(MATERIAL PROVIDED):

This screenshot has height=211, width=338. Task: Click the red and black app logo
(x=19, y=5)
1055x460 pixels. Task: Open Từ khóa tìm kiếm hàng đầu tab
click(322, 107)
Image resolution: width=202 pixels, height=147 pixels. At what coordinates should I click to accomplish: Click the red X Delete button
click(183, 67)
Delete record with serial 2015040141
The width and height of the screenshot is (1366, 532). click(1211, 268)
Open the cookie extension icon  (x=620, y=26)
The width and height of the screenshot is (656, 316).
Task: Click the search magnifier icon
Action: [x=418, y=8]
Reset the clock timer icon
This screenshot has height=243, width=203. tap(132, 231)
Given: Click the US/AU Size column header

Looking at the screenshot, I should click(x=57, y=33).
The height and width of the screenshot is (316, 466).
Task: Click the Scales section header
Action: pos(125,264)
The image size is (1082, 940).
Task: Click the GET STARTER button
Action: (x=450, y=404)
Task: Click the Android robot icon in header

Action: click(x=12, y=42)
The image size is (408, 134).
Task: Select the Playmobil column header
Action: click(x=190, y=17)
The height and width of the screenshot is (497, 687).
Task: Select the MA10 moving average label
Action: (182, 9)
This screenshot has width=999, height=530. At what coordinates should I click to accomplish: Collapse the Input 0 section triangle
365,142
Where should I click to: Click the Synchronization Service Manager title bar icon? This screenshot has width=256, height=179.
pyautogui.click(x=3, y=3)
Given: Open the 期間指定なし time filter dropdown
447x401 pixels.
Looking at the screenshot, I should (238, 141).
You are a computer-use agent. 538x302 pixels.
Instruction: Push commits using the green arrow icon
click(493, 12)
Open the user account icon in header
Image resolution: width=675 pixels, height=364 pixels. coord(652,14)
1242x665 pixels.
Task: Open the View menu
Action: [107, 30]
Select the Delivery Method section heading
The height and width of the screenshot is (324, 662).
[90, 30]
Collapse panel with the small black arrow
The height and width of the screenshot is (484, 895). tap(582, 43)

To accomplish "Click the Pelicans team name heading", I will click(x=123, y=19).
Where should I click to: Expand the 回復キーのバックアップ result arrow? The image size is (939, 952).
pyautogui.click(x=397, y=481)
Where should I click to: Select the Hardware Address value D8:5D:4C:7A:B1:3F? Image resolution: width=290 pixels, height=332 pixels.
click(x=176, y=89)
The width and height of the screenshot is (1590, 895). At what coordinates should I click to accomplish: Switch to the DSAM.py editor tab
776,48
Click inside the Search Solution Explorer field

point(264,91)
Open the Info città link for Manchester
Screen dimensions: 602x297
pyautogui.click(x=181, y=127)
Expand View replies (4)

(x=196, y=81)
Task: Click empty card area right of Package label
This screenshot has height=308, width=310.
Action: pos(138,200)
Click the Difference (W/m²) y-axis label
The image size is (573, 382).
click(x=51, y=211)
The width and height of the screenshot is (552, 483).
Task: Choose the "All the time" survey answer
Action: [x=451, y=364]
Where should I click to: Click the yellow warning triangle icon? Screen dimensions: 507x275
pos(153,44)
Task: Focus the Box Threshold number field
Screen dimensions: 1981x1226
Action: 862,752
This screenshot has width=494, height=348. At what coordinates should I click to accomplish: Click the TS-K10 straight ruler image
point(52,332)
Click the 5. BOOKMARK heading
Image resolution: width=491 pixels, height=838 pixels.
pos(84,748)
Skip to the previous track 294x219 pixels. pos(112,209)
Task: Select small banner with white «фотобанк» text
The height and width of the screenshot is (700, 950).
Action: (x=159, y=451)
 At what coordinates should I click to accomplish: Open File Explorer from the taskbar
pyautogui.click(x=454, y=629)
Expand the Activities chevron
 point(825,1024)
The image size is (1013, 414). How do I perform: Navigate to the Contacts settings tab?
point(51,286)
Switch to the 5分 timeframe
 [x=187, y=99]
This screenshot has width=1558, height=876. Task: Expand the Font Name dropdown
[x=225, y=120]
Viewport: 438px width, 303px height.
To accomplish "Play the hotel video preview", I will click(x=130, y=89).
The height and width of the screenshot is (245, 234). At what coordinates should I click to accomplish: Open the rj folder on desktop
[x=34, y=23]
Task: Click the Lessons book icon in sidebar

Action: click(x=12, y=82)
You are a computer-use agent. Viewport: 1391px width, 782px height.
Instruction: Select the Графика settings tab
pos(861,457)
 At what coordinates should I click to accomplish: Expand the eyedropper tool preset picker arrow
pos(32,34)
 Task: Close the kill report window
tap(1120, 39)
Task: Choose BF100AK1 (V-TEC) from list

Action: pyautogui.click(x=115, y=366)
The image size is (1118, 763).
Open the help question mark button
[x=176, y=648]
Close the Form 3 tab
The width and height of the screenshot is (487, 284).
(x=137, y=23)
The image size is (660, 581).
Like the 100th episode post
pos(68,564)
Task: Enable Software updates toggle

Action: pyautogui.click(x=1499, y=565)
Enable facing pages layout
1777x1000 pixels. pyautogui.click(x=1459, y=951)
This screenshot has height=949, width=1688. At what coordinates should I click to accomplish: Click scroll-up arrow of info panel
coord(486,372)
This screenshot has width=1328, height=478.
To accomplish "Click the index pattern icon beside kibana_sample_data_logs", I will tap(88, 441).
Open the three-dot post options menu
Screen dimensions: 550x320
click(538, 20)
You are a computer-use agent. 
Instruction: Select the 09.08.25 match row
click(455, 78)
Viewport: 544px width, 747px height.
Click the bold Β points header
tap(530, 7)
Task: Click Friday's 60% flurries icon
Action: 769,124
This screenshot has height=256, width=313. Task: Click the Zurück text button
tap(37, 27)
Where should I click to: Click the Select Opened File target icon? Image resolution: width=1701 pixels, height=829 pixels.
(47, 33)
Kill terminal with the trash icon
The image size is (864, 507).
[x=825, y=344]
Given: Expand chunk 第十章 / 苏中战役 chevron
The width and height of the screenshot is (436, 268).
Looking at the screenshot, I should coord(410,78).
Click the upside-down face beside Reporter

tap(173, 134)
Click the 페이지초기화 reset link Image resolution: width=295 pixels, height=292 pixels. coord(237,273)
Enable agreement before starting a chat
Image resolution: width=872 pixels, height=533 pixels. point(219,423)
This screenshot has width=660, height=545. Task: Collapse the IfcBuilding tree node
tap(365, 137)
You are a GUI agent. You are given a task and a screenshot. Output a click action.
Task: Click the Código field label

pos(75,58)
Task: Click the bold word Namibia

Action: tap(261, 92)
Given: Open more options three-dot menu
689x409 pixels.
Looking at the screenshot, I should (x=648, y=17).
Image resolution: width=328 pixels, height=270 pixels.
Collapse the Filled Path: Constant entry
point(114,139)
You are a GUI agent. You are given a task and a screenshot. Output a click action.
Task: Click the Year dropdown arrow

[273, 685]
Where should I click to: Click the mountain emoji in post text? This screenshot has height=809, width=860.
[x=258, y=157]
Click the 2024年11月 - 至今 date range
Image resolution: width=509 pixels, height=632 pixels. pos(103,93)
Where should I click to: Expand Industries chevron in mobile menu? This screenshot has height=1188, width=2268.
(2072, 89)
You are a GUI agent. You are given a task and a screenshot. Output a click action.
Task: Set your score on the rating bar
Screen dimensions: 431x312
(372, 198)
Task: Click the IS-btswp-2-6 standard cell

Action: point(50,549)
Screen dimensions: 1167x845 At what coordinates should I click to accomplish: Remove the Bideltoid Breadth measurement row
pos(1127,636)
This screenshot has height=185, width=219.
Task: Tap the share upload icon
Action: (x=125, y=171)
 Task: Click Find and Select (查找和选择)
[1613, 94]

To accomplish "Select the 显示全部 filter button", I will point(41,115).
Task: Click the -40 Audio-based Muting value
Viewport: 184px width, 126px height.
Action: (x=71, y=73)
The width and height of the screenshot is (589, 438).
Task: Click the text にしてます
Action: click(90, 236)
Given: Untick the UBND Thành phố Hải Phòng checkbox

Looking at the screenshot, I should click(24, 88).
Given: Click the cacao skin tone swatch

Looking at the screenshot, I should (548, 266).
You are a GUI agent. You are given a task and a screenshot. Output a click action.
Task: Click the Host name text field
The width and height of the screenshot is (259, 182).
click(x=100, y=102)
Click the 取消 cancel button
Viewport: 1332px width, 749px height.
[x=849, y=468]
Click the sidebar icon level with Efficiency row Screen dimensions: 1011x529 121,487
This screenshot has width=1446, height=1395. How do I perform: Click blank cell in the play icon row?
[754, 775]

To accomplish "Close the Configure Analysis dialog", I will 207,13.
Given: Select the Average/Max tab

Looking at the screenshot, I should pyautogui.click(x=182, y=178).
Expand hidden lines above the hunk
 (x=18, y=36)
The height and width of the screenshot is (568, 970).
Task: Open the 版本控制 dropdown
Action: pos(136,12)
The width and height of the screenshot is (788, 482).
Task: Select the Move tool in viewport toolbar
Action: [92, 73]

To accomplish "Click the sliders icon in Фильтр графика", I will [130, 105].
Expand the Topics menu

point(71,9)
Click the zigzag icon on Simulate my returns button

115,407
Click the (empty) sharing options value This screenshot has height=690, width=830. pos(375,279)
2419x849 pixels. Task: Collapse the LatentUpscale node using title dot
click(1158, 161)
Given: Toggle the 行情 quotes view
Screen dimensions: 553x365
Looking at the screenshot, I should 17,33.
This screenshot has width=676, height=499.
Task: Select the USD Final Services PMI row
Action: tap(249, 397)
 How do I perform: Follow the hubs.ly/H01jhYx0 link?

(SET EXERCISE):
Rewrite the lines from the start of the records through the line containing "Looking at the screenshot, I should (238, 141).", putting "emblem" wherever "logo" appears and keeping all else the same.

(EXERCISE ANSWER):
This screenshot has height=211, width=338. Task: Click the red and black app emblem
(x=19, y=5)
1055x460 pixels. Task: Open Từ khóa tìm kiếm hàng đầu tab
click(322, 107)
Image resolution: width=202 pixels, height=147 pixels. At what coordinates should I click to accomplish: Click the red X Delete button
click(183, 67)
Delete record with serial 2015040141
The width and height of the screenshot is (1366, 532). click(1211, 268)
Open the cookie extension icon  (x=620, y=26)
The width and height of the screenshot is (656, 316).
Task: Click the search magnifier icon
Action: [x=418, y=8]
Reset the clock timer icon
This screenshot has height=243, width=203. tap(132, 231)
Given: Click the US/AU Size column header

Looking at the screenshot, I should click(x=57, y=33).
The height and width of the screenshot is (316, 466).
Task: Click the Scales section header
Action: pos(125,264)
The image size is (1082, 940).
Task: Click the GET STARTER button
Action: (x=450, y=404)
Task: Click the Android robot icon in header

Action: click(x=12, y=42)
The image size is (408, 134).
Task: Select the Playmobil column header
Action: click(x=190, y=17)
The height and width of the screenshot is (497, 687).
Task: Select the MA10 moving average label
Action: (182, 9)
This screenshot has width=999, height=530. At what coordinates should I click to accomplish: Collapse the Input 0 section triangle
365,142
Where should I click to: Click the Synchronization Service Manager title bar icon? This screenshot has width=256, height=179.
pyautogui.click(x=3, y=3)
Given: Open the 期間指定なし time filter dropdown
447x401 pixels.
Looking at the screenshot, I should (238, 141).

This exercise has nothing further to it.